One of the most talked about indie acts today, BIG THIEF announces two intimate New Zealand shows in May 2020. The news comes at a pivotal time for the Brooklyn-based quartet, who have lived through a mammoth year involving two critically acclaimed albums; one of which (U.F.O.F.) received a Grammy nomination for Best Alternative Album while the following October release (Two Hands) only accelerated momentum for the group. Pitchfork perhaps put it most accurately, describing Two Hands as a “landmark album” from a band that “feels, at this moment, totally invincible”.
Catch Big Thief live in Auckland (May 25 - Powerstation) and Wellington (26 May - San Fran) as they celebrate the release of U.F.O.F. and Two Hands, both albums are out now on 4AD. The band will be supported by folk pop singer-songwriter INDIGO SPARKE on both dates.
Tickets for all shows go on sale at 12pm, Tuesday December 10.
My Live Nation members may also secure tickets first during the pre-sale beginning 12pm, Friday December 6.
For complete tour and ticket information, visit: livenation.co.nz.
30 miles west of El Paso, surrounded by 3,000 acres of pecan orchards and only a stone’s throw from the Mexican border, the band Big Thief (a.k.a.
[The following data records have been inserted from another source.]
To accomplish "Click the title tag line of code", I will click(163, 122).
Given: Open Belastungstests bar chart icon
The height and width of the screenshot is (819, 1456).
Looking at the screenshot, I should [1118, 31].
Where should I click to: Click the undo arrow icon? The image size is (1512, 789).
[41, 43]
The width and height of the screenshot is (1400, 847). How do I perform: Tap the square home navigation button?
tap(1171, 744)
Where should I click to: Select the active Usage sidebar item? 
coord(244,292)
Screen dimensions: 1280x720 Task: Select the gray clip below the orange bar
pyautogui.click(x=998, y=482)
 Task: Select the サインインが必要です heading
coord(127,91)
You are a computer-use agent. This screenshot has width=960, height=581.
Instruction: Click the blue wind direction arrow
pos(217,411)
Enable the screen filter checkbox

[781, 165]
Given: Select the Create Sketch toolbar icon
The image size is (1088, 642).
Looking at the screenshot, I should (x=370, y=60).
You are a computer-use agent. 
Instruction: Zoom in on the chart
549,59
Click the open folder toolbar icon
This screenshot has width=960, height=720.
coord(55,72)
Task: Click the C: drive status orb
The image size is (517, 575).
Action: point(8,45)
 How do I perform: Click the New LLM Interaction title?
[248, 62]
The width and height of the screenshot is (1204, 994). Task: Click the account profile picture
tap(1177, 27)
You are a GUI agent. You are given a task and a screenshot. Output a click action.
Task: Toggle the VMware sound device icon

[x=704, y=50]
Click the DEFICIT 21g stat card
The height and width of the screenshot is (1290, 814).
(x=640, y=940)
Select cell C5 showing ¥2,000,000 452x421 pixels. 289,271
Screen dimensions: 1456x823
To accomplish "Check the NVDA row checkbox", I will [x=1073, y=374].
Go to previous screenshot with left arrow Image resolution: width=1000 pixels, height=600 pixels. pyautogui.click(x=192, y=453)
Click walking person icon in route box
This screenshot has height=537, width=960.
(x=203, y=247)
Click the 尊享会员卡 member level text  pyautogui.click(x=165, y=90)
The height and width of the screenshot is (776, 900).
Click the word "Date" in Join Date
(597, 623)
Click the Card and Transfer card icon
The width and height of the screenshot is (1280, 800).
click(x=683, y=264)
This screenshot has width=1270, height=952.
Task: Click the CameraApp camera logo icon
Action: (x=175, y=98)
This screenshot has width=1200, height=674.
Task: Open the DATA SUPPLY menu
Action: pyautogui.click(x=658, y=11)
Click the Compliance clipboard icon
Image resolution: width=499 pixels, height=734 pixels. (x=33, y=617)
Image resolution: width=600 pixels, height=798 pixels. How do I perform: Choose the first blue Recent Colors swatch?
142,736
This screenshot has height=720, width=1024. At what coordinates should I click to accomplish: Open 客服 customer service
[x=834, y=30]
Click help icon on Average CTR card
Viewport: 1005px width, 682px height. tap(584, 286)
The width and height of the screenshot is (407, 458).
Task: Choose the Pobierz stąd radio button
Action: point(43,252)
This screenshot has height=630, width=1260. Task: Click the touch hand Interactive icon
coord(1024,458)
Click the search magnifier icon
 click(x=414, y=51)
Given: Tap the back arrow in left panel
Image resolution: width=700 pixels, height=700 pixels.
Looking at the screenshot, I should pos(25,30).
Adrianne Lenker, Buck Meek, Max Oleartchik, and James Krivchenia) set up their instruments as close together as possible to capture their most important collection of songs yet. The band had only just finished work on their third album, U.F.O.F. - “the celestial twin” - days before in a cabin studio in the woods of Washington State. Now it was time to birth U.F.O.F.’s sister album - “the earth twin”- Two Hands.
In sharp contrast to the wet environment of the U.F.O.F. session, the southwestern Sonic Ranch studio was chosen for its vast desert location. The 105-degree weather boiled away any clinging memories of the green trees and wet air of the last session. Two Hands had to be completely different— an album about the Earth and the bones beneath it. The songs were recorded live with almost no overdubs. All but two songs feature entirely live vocal takes, leaving Adrianne’s voice suspended above the mix in dry air, raw and vulnerable as ever. Where U.F.O.F. layered mysterious sounds and effects for levitation, Two Hands grounds itself on dried-out, cracked desert dirt.
Anybody who has borne witness to Big Thief in the wild will find songs they recognize here. Much of the album’s tracks (“The Toy”, “Those Girls”, “Shoulders”, “Not”, “Cut My Hair”) have been live staples for years. “Two Hands has the songs that I’m the most proud of; I can imagine myself singing them when I’m old,” says Adrianne. “Musically and lyrically, you can’t break it down much further than this. It’s already bare-bones.”
Lyrically this can be felt in the poetic blur of the internal and external. These are political songs without political language. They explore the collective wounds of our Earth. Abstractions of the personal hint at war, environmental destruction, and the traumas that fuel it. Lyrics like “And the blood of the man who killed my mother with his hands is in me/ it’s in me/ in my veins” are genuine attempts to point the listener towards the very real dangers that face our mother planet. When Adrianne sings “Please wake up,” she’s talking directly to the audience. “Attention is power,” she says. “I believe you can manifest something on the other side of the world just by using your power well.”